Work to complete:
Print the lines exactly as they appear, covering the stretch from the line containing "Click the 17457.37 orange price tag on axis" through the end of the lines.

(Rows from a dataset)
++++++++++++++++++++
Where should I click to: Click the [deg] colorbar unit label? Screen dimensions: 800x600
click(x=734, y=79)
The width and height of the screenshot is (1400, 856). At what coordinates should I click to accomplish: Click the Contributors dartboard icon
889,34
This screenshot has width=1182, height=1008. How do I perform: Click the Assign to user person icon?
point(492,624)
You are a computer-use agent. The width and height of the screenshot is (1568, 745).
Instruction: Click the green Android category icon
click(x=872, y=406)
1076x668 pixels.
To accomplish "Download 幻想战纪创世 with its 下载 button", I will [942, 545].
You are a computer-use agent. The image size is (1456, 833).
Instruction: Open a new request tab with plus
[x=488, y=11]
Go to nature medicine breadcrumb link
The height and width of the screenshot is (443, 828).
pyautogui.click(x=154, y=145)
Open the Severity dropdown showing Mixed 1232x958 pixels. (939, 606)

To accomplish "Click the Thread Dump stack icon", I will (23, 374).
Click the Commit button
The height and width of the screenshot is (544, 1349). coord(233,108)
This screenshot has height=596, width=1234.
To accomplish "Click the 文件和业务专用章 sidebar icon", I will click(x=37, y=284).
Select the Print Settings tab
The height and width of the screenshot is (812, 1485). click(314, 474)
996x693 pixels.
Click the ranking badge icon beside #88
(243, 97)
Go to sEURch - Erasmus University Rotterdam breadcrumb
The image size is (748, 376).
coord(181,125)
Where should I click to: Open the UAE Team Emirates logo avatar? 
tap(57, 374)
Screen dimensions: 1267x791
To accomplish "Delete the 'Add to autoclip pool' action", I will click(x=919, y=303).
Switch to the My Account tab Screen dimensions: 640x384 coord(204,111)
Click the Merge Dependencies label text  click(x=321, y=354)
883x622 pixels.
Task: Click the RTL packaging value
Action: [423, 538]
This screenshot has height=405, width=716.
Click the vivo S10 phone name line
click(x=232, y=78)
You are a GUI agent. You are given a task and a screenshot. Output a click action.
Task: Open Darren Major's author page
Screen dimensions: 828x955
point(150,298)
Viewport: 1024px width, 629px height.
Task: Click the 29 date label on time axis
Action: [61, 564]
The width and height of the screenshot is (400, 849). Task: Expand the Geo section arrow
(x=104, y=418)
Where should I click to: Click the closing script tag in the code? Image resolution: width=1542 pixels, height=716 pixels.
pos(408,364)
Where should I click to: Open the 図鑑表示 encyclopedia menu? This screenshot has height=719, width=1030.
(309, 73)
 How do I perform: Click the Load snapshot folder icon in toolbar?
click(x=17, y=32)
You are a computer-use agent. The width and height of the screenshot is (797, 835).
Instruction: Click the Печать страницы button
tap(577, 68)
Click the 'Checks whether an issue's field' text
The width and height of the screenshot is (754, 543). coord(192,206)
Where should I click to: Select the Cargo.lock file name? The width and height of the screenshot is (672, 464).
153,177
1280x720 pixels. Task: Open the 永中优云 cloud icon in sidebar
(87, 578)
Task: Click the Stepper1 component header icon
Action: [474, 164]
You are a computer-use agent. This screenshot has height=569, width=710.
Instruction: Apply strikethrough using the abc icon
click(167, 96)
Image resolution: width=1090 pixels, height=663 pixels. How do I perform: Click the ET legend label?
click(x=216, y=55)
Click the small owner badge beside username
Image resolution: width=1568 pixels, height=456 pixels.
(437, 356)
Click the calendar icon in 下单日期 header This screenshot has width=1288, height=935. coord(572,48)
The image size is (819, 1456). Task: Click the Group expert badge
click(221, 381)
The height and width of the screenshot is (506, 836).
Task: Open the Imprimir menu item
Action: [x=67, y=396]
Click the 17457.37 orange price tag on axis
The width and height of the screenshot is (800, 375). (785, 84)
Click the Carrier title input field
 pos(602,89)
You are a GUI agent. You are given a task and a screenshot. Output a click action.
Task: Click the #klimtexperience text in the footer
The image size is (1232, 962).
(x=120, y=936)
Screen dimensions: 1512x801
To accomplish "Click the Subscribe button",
++++++++++++++++++++
Task response:
Click the 17457.37 orange price tag on axis
The width and height of the screenshot is (800, 375). (785, 84)
Click the Carrier title input field
 pos(602,89)
You are a GUI agent. You are given a task and a screenshot. Output a click action.
Task: Click the #klimtexperience text in the footer
The image size is (1232, 962).
(x=120, y=936)
Screen dimensions: 1512x801
To accomplish "Click the Subscribe button",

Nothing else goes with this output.